# Tasks to perform
A. Retype the poetry profile from "Also like Smith, Nguyen" up to and including "Coffee House Press.)".
B. Name every poet mentioned in the poetry profile, giving each by the fullest name the text uses.

Not Here opens on a quote by poet Jason Shinder: “Let me keep on describing things to be sure they happened.” By the end, the reflective power of writing seems to have guided the speaker to a higher place from which to view his rich relationship with his mother.
“It’s not my job to speak for them, but it’s weird, like—” Nguyen detours for a moment. “I wonder why people are listening to me, you know?”
Courtesy Hieu Minh Nguyen
Slam in the Cities
By coincidence, that impactful Central High School theater community counted acclaimed St. Paul poet Danez Smith among its members at the same time as Nguyen. Now, both have won Ruth Lilly and Dorothy Sargent Rosenberg Fellowships (Smith in 2014), both have been published by BuzzFeed, both represent Twin Cities poetry, and both are good friends.
“Sad,” Smith says by phone, describing Nguyen’s poetry deadpan before breaking into a laugh. “Dark. But I think it’s really brave. Probing the darker feelings, and even the darker humors, of love and relationships and family.”
Also like Smith, Nguyen coinhabits the wide-armed slam community at the same time as the cloistered publishing world. (Not Here came out of Minneapolis’ Coffee House Press.)

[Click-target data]
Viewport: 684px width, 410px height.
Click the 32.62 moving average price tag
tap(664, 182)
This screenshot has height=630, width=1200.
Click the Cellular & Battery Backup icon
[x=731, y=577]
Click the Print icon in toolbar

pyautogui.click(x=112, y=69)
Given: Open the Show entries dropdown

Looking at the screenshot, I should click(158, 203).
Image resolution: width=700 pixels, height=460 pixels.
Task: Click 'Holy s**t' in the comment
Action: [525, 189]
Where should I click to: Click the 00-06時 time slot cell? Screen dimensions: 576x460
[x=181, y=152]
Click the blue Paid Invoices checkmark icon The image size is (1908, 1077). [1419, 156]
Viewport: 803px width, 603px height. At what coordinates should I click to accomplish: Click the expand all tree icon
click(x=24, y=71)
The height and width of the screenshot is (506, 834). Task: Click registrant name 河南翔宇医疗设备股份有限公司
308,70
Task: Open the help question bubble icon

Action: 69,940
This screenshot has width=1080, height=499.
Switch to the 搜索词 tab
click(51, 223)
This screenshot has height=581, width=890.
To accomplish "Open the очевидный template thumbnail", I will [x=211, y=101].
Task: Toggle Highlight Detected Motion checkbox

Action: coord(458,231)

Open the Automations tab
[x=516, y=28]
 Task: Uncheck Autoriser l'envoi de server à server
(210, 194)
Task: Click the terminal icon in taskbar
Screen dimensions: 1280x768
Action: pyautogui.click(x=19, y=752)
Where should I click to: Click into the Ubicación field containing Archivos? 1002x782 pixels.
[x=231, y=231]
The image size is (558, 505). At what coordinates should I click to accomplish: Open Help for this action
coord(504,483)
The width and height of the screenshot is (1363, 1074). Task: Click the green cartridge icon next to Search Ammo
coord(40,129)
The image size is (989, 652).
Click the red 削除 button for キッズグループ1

# Results of the tasks
A.
Also like Smith, Nguyen coinhabits the wide-armed slam community at the same time as the cloistered publishing world. (Not Here came out of Minneapolis’ Coffee House Press.)

B.
Jason Shinder
Hieu Minh Nguyen
Danez Smith